Last month, lawmakers in the General Assembly introduced a bill that would require North Carolina public schools to teach students about the Jewish Holocaust.

Soon after House Bill 69, the “Education on the Holocaust and Genocide” bill was filed, a Durham minister demanded legislators oppose the measure unless mandatory Black history studies were included, too.

Paul Scott, the founder of the Bull City-based Black Messiah Movement, wrote in an email to the INDY that he has “fought for many years to make Black history required learning” in the state’s public schools curriculum.

“People talk about how Black lives matter, but when it comes to Black education, we really don’t matter,” he wrote. 

Scott added that sponsorship of the bill during Black History Month was “a slap in the face.”

“Although Blacks and Jews have been considered allies, there has always been division when it comes to issues such as affirmative action and education,” Scott continued. “It’s almost like our suffering is considered less worthy of attention than other groups. I owe it to my ancestors who perished during the Transatlantic Slave [Trade] to fight to make sure their story is told.”

The bill, also known as the “Gizella Abramson Holocaust Education Act,” pays tribute to the work of the Polish-born Holocaust survivor who moved to Raleigh in 1970 and “taught teachers and students across North Carolina not to hate,” according to her obituary. 

The obituary also noted that Abramson–who was 85 when she died and was the only member of her immediate family to survive Nazi persecution–often said she survived the Holocaust in order to share her experience with young people. She performed slave labor at a concentration camp and was forced into a death march during the final months of the war before she was liberated in May of 1945.

The Holocaust education legislation was first introduced last year and garnered unanimous support. Then, it was part of a $24 billion budget bill that passed in both the House and Senate but was vetoed by Gov. Roy Cooper.

Abramson’s son, Mike Abramson, is the chairman of the N.C. Council on the Holocaust, a state-funded program that offers workshops and sample lessons for teachers through the state’s department of public instruction.

Mike Abramson on Tuesday declined to share his thoughts on Scott’s proposal to amend the bill. 

“The Holocaust and Genocide Education Act is a balance of literature and history that portrays man’s inhumanity to man,” Abramson wrote in an email to the INDY, “the lessons learned when evil conquers good and when good people do nothing in the face of evil.”

Abramson wrote that the study of the Holocaust focuses on how society treats minorities and marginalized groups, including the African American experience.

“Besides teaching about the historical timeline of the Holocaust, educators will be able to discuss how Black soldiers, sailors, and airmen were treated during World War II,” Abramson added.

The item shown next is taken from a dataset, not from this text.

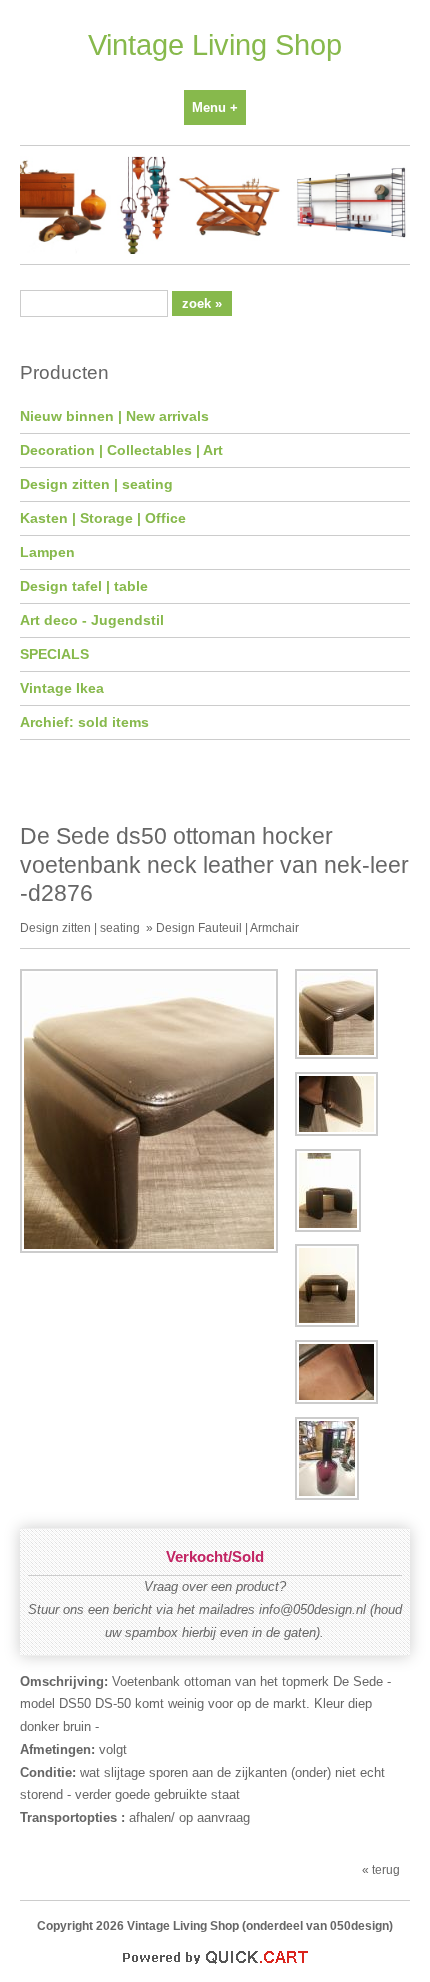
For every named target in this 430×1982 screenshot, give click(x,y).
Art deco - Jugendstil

Abramson noted that in addition to the accomplishments of Blacks in the military during that period, the Holocaust “will teach students how the U.S. Army and Black soldiers liberated transit and concentration camps in western Europe.”

Scott says the suffering enslaved Blacks endured before emancipation was no less horrific and deserves its own study. 

In a column published last week by NC Policy Watch, Scott wrote that although the Jewish and Black holocausts are very different in their particulars, it is just as important that North Carolina’s children learn the complete story of the African Holocaust–known in Swahili as the “Maafa”–as it is for them to learn of the abuse and murder of Jewish people by the Nazis. 

The two advocates’ thoughts about the need for both histories to be part of the state’s public schools curriculum are not at odds with one another; rather, they serve as an indictment of societal inequities that are reflected in classrooms.

“Most importantly, the lessons of the Holocaust will teach students that societies can break, democracies can fail, ethics can collapse and ordinary men find themselves standing over death pits with guns in their hands,” Abramson told the INDY.

Scott says both histories should be fully and accurately taught in our schools. 

“No group should have a monopoly on holocaust and genocide,” says Scott, who added that people look down on holocaust deniers, “and rightly so, but people deny and look down on the Black Holocaust every day.”

“People like to champion Martin Luther King, Jr.,” Scott said, “but I think Martin Luther King, Jr. would have wanted to integrate the Holocaust and Genocide bill.”